Document:
◇ ◇ ◇ ◇

Stan Development Team
CmdStanR: the R interface to CmdStan.
CmdStanR (cmdstanr package) is an interface to Stan (mc-stan.org) for R users. It provides the necessary objects and functions to compile a Stan program and run Stan's algorithms from R via CmdStan, the shell interface to Stan (mc-stan.org/users/interfaces/cmdstan).
The RStan interface (rstan package) is an in-memory interface to Stan and relies on R packages like Rcpp and inline to call C++ code from R. On the other hand, the CmdStanR interface does not directly call any C++ code from R, instead relying on the CmdStan interface behind the scenes for compilation, running algorithms, and writing results to output files.
Advanced features. We are working on making these available outside of RStan but currently they are only available to R users via RStan:
Allows other developers to distribute R packages with pre-compiled Stan programs (like rstanarm) on CRAN.
Compatible with latest versions of Stan. Keeping up with Stan
releases is complicated for RStan, often requiring non-trivial
changes to the rstan package and new CRAN releases of both
rstan and StanHeaders. With CmdStanR the latest improvements
in Stan will be available from R immediately after updating CmdStan
using cmdstanr::install_cmdstan()
.
Fewer installation issues (e.g., no need to mess with Makevars files).
Running Stan via external processes results in fewer unexpected crashes, especially in RStudio.

◇ ◇ ◇ ◇

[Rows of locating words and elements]
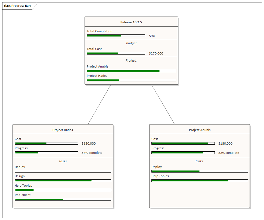This screenshot has height=220, width=264.
Task: Click the Deploy task bar in Project Hades
Action: (63, 171)
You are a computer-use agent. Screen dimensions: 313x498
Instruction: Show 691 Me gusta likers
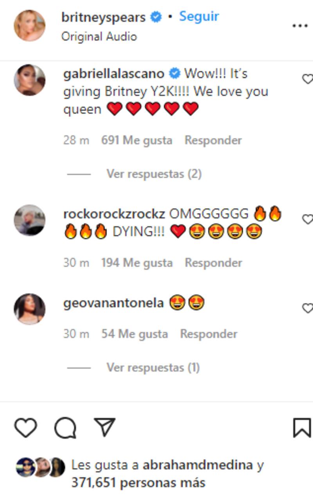point(137,140)
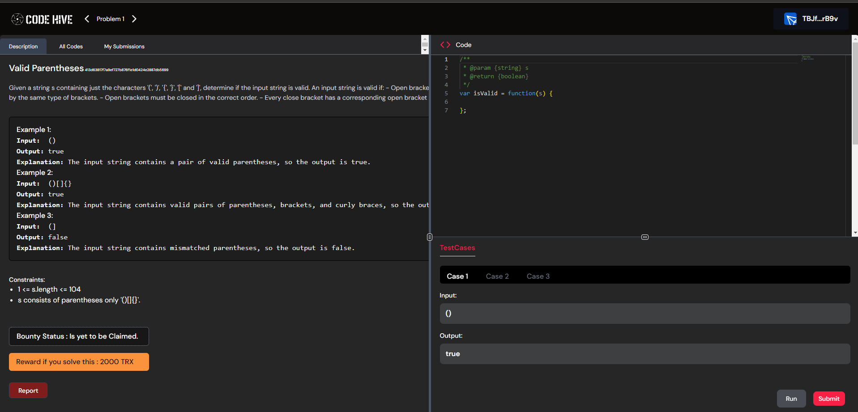Click the red code brackets icon beside Code

pyautogui.click(x=445, y=45)
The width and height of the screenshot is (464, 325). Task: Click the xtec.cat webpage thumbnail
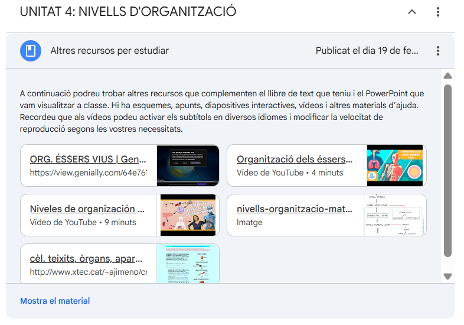188,265
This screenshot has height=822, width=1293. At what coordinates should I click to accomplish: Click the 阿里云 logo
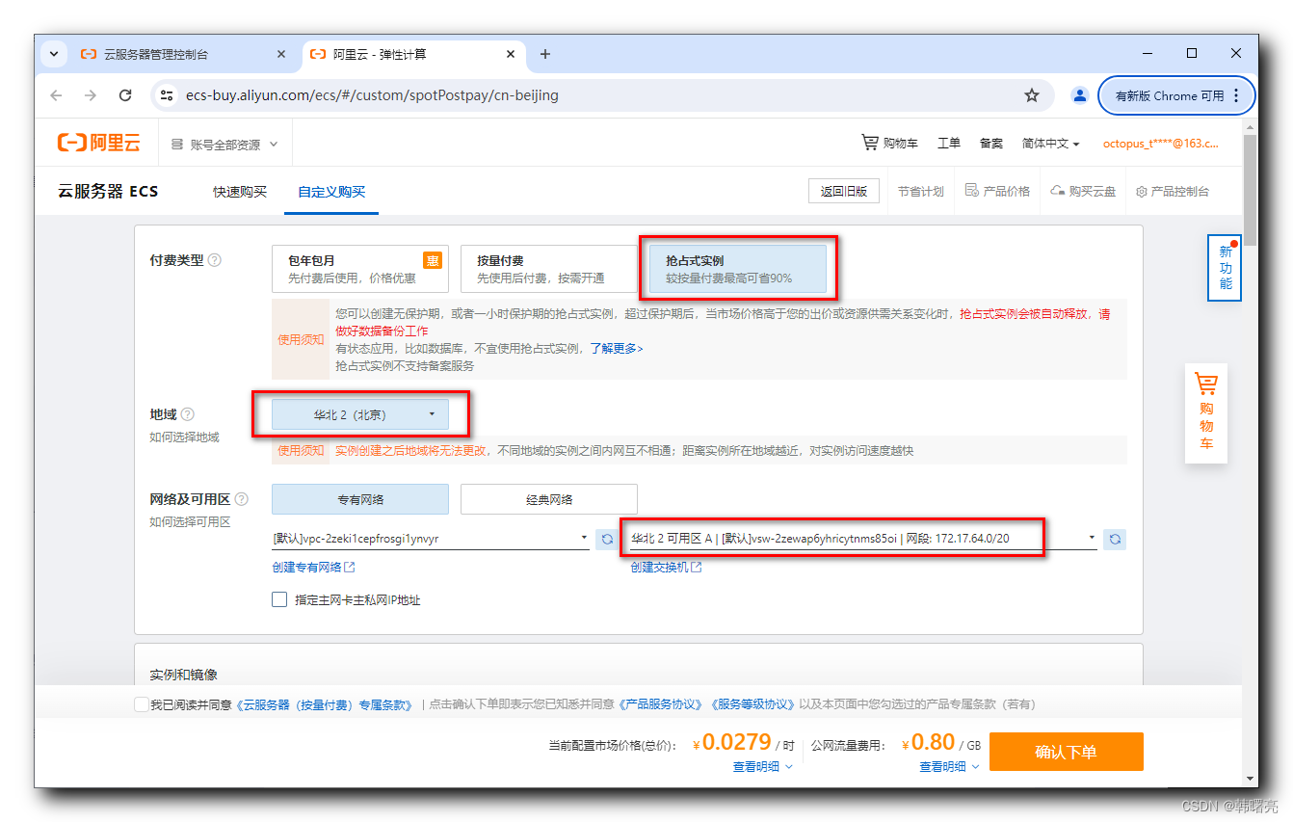tap(98, 142)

◇ ◇ ◇ ◇

Render this sentence from the CmdStanR description in Spanish: "Running Stan via external processes results in fewer unexpected crashes, especially in RStudio." Nothing here depends on the rows.

Ejecutar Stan mediante procesos externos produce menos fallos inesperados, especialmente en RStudio.